Before sketching the tooth profile, create four construction circles at RootRadius, BR, PitchRadius, and TipRadius. These serve as visual references and provide intersection points for trimming. Next, draw a reference line from the centre of the gear to the point where the involute crosses the pitch circle. Finally, define a midline reference: the variable MidAngle = 360 / (N * 4) gives the angular half-width of one tooth space at the pitch circle. Create a reference plane through the gear axis, rotated by MidAngle from the reference line.
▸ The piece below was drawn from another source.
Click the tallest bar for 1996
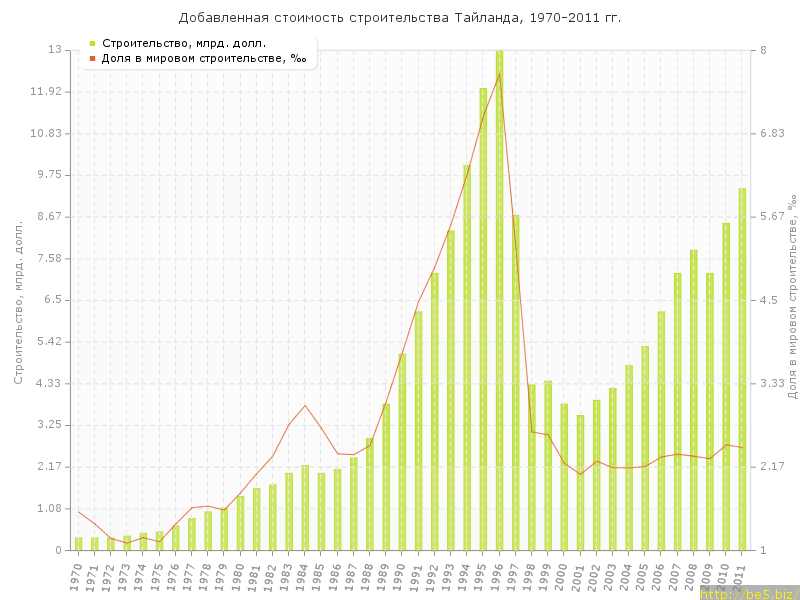The height and width of the screenshot is (600, 800). coord(499,300)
This plane will serve as the mirror plane when completing the full tooth space.

The three sketch entities

The half-tooth-space sketch always consists of exactly three entities:

1. The unified curve defined above, with parameter range \(t_1 = -1\), \(t_2 = 1\).
2. A root arc drawn as a centerpoint arc at radius RootRadius.
3. A midline closure along the tooth space midline, connecting the root arc to the tip circle (or back to the centre).

Trimming and filleting

Trim the unified curve below the root arc and trim the root arc beyond the midline. The result is a clean half-tooth-space profile forming a closed loop. At the corner where the trimmed curve meets the root arc, apply a sketch fillet with radius R_fillet. This corner always exists because the curve and root arc are always present as two distinct entities meeting at one point, regardless of the value of \(N\).